Roger: Right. If I’m in a restaurant and I’ve been tempted by the cheeseburger and fries that looks really tremendous, would that be my go system saying, oh yeah, that’s really something that my brain wants because there’s lots of fat and energy and it’s going to taste great and everything else where the stop system is saying, yeah take a look at the salad because you’re on the scale this morning and you’re up two pounds and they have to sort of fight it out.
Art: I was saying that’s 90% of the perfect description in a sense that yeah the go system is the one saying, woo, cheeseburger and the stop system is going, whoa, there, don’t do that. The one thing that stop system isn’t so good at doing is suggesting an alternative.
Roger: Wow, okay.
Art: That’s actually one of the, when we get to some of the tools for trying to change your behavior, part of what you need to do is actually to develop plans that will allow you to suggest an alternative to yourself in the hope of reengaging the go system in a more productive way.
Roger: Okay. The next tool is in fact the goal, right goals.
Art: That’s right.
Roger: I mean we have all goals. How do we incorporate them into effective habit change?

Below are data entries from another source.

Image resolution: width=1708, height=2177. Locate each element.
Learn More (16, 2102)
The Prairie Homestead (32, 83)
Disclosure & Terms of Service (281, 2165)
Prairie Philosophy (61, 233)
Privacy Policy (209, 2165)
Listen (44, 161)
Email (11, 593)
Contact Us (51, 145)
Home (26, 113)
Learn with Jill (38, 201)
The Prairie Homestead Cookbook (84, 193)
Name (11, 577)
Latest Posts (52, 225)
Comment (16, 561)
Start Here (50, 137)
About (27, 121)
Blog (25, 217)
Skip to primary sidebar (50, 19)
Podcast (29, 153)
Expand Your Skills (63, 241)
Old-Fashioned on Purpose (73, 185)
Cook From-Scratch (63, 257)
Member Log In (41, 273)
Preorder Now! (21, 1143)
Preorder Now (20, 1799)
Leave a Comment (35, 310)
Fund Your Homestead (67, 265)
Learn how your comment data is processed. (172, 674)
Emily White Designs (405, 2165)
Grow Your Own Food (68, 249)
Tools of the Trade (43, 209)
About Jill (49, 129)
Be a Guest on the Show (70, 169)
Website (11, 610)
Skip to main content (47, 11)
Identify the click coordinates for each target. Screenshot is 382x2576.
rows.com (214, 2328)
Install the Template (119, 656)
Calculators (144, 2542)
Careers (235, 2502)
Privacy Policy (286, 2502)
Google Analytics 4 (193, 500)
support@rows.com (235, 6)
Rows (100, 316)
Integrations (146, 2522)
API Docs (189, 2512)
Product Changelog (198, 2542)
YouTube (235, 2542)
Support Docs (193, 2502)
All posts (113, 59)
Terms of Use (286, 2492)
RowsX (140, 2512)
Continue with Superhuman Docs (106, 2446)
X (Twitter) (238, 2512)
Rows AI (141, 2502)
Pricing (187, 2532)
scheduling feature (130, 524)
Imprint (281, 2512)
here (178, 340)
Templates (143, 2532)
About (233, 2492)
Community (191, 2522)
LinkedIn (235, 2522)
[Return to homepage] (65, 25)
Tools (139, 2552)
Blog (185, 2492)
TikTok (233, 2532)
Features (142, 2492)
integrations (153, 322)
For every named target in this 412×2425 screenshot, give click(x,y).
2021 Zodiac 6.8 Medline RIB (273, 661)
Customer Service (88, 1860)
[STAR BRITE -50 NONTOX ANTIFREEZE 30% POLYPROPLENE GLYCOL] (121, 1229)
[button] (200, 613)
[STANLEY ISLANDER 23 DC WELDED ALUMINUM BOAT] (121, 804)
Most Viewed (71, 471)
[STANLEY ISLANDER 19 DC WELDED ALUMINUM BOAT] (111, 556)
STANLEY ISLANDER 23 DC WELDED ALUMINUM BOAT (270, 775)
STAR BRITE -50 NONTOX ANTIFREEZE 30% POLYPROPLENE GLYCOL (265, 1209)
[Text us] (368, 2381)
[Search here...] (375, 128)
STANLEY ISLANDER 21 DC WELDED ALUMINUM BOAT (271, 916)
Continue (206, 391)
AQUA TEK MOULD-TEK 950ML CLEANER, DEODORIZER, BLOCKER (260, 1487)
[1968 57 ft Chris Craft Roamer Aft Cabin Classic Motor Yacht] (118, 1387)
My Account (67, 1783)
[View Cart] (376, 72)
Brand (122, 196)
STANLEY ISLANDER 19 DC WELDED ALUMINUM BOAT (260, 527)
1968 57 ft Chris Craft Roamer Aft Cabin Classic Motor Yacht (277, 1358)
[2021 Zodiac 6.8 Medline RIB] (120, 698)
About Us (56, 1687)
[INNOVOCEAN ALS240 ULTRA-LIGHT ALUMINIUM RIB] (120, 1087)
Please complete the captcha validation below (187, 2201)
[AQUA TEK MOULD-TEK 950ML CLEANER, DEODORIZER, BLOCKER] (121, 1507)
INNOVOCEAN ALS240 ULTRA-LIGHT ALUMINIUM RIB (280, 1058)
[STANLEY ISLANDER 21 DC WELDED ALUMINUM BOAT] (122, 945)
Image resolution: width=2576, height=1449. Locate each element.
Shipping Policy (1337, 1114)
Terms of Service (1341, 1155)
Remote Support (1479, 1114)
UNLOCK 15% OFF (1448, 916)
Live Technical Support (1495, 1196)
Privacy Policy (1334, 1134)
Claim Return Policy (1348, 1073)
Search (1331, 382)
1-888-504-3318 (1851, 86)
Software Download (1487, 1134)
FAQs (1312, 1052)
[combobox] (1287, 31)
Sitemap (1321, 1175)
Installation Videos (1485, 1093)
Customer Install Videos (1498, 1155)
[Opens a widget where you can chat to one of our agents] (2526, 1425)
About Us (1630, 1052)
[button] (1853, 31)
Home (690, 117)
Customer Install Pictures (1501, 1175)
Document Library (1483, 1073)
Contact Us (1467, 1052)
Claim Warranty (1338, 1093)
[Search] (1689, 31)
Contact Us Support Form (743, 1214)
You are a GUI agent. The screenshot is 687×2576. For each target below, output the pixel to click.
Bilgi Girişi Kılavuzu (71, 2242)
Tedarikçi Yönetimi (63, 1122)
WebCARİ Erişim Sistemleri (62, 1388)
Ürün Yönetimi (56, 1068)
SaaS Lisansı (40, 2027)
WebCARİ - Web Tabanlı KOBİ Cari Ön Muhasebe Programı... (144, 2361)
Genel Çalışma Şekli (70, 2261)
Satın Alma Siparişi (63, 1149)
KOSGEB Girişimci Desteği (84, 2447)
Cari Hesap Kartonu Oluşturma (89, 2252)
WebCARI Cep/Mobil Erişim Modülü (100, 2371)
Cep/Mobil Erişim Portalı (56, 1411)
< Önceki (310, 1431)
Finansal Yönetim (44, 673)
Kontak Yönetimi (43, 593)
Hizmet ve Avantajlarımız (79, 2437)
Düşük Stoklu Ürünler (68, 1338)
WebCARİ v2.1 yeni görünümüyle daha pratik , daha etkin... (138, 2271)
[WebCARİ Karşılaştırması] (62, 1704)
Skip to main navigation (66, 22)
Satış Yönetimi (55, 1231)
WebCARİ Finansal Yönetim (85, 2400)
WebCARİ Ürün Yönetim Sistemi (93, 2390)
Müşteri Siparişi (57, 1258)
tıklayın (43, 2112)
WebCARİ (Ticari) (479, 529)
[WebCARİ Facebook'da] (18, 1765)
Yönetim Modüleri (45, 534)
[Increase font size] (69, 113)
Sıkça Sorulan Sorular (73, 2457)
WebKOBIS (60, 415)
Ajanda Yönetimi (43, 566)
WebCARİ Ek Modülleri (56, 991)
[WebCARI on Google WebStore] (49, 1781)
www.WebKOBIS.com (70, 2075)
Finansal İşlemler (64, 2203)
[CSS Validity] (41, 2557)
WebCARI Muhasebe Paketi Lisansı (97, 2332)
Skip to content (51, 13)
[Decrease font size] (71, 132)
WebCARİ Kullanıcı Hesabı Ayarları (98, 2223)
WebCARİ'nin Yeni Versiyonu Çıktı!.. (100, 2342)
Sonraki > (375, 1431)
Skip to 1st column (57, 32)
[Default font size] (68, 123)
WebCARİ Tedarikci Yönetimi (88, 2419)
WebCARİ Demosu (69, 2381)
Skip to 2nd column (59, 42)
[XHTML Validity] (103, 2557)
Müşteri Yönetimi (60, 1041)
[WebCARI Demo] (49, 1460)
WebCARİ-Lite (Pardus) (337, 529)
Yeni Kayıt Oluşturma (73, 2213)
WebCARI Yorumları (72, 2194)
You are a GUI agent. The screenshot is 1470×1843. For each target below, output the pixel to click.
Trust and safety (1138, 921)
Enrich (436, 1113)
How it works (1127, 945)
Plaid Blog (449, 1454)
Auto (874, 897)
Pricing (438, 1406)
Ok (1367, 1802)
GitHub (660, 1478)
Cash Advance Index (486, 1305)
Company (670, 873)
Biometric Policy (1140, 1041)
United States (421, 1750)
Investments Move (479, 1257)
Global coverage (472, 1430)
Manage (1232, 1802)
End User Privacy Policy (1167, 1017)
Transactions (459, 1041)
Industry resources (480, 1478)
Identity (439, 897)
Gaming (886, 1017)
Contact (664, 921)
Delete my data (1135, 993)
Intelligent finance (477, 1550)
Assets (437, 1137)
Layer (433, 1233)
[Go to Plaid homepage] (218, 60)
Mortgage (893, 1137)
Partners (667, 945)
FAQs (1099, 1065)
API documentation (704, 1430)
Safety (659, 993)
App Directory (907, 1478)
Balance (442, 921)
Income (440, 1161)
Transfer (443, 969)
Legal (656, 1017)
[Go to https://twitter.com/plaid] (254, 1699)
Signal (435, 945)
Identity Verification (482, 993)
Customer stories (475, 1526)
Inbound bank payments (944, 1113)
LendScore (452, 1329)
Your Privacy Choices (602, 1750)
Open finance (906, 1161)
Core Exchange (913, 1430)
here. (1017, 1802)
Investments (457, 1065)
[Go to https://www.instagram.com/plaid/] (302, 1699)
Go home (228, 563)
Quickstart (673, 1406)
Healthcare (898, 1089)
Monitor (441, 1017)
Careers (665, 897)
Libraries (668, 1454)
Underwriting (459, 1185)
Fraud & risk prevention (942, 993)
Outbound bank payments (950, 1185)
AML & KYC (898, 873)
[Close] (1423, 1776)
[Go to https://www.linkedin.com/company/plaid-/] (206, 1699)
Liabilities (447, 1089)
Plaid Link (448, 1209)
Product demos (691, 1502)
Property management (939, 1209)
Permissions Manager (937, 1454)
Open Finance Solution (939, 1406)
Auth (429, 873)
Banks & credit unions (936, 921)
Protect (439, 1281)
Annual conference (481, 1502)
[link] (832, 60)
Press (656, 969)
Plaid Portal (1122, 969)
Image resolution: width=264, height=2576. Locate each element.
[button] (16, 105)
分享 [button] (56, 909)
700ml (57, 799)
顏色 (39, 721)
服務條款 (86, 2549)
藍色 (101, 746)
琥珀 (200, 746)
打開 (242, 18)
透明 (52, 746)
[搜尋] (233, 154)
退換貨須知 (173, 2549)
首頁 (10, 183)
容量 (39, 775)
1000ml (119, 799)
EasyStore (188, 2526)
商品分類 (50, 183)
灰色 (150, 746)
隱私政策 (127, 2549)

Art: Sure. If we think about habit change, actually almost everything starts with the goal. A lot of times that there are two big things I want to say about goals. The first of which is often we fail the task of trying to change our habits at the moment we even frame how we want to do it the first place because we frame it negatively. We say, look, I’m going to stop doing something, I’m going to stop smoking, I’m going to eat less and the problem is that for each of those things, not only are you probably going to have to rely on that that inefficient stop system but you are not creating an action. Remember, your habit system, that habit learning system, the go system is a memory system. Well, you can’t form a memory when you don’t do something.
You can only form a memory when you actually do something. It’s really important if you’re going to create a new habit and that’s really what you have to do is to replace one behavior with another. If you’re going to create that new habit, you actually have to create a positive action you’re going to perform rather than a negative action. Rather than stopping smoking, you have to ask yourself what am I going to do in these situations in which I used to smoke. If you find yourself eating chips while you’re watching television, then rather than saying I’m going to stop eating chips, just take up knitting or something, right? Do something with your hands that is incompatible with picking up chips and shoving them in your mouth. That’s the first thing, is you have to frame the goals positively rather than in negative way.
Roger: Also it’s very specific goal as supposed to my goal is to lose weight which really doesn’t say anything about behaviors involved.
Art: That’s right, that’s exactly right. I’ll talk more about that in a second because that’s really important point. The second thing we want to do with our goals is we want to take our goals and focus on the process of living your life rather than just the outcome. With weight loss for example, people say, yeah my goal is to lose 30 pounds. That can be a very motivating goal in certain ways. The problem is what happens when you succeed? You engage in all sorts of behaviors, dieting, eating, really getting rid of all of the foods that you used to love, all of these things that probably aren’t sustainable in the long term. Now you reached your desired weight, now what? You’re out of the context of that goal and so most people then revert back to doing whatever it was they were doing before which is the thing that got them into the situation where they needed to lose 30 pounds.
An alternative way to approach your goals is to say look, I’m going to change the process by which I live my life and in doing so I’m going to make the desired outcome a side effect of the goal itself. Chances are, you’ve got a friend or someone in your life who desperately wants to get in a relationship and they set the goal. I’m going to meet my ideal romantic partner. The frustrating thing about hanging out with those people is that they are evaluating every social interaction they have through the lens of this, is this person my potential mate? Not only is it frustrating to be with them but they engage in all sorts of weird behaviors in which they devote all of their energy to this goal and of course part of the problem is once they meet this person and get in to a relationship, now they turn their energy somewhere else and often and they wonder where did the magic go?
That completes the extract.